Study on flexible and organizable time-resolved measurement system and technology for multi-pulsed electron beam parameter

TL;DR

This paper presents a flexible, multi-pulsed electron beam measurement system using dual-imaging and optical splitting to analyze beam profile and divergence with 2ns resolution across three pulses.

Contribution

It introduces a novel measurement system combining dual-imaging and optical splitting to differentiate and analyze multiple pulses in electron beams.

Findings

Achieves 2ns time resolution for beam measurements.

Capable of analyzing three pulses simultaneously.

Provides detailed beam profile and divergence data.

Abstract

The proof test and debugging of the multi-pulsed electron accelerator, Dragon-2,requires a thorough comprehension of the quality of the beams.
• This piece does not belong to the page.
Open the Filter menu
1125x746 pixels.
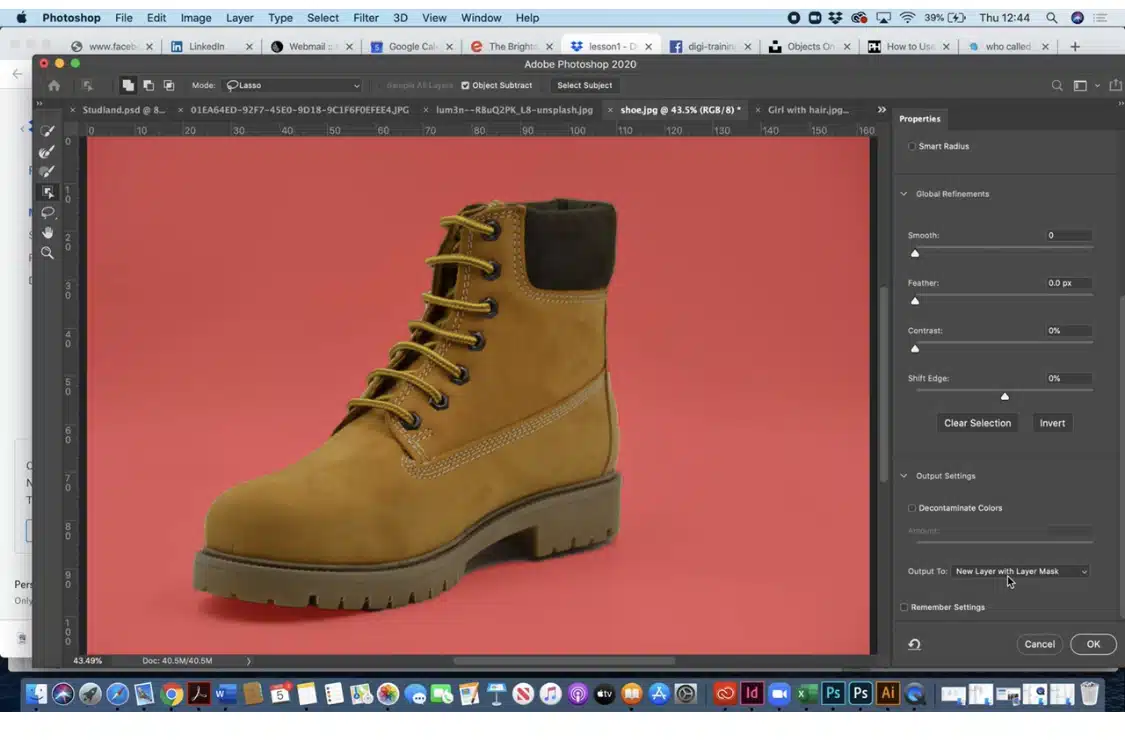click(366, 18)
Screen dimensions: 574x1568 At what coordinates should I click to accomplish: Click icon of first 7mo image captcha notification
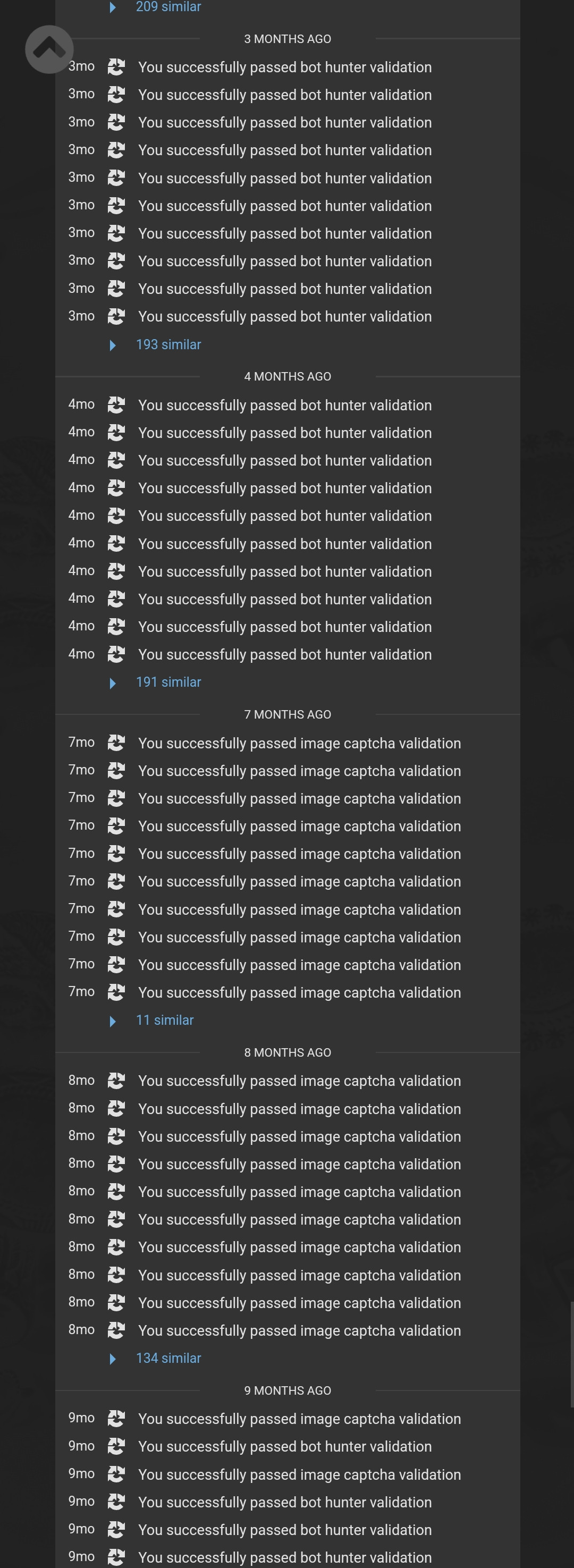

This puts forward a rigid requirement on the measurement system that it should have the ability that not only differentiates the three pulses on the whole but also tells the details of each pulse.In the measurements, beam energy is converted by a target to the Optical Transition Radiation (OTR) light, the information carried by which provides a good approach to measure beam profile and divergence simultaneously. Combining with this characteristic of OTR light, the concept of dual-imaging method is adopted in the design of optical imaging system. To avoid interference of the system optical parameters with one another, the original system is separated into two parts by functions, one for beam profile measurements and the other for divergence measurements. Correspondingly a splitter is interposed immediately after the OTR target which splits the light into two parts in perpendicular directions, one part forming a beam spot, and the remaining becoming polarized through a polarizer and imaged by an OTR lens and forming a beam divergence pattern. Again the use of splitters helps the light beam enter different framing camera for different use.With a time resolution of 2ns, the system can provide 8 frames of beam details within any one of the three pulses,at the same time as acquiring the quality of the three pulses on the whole.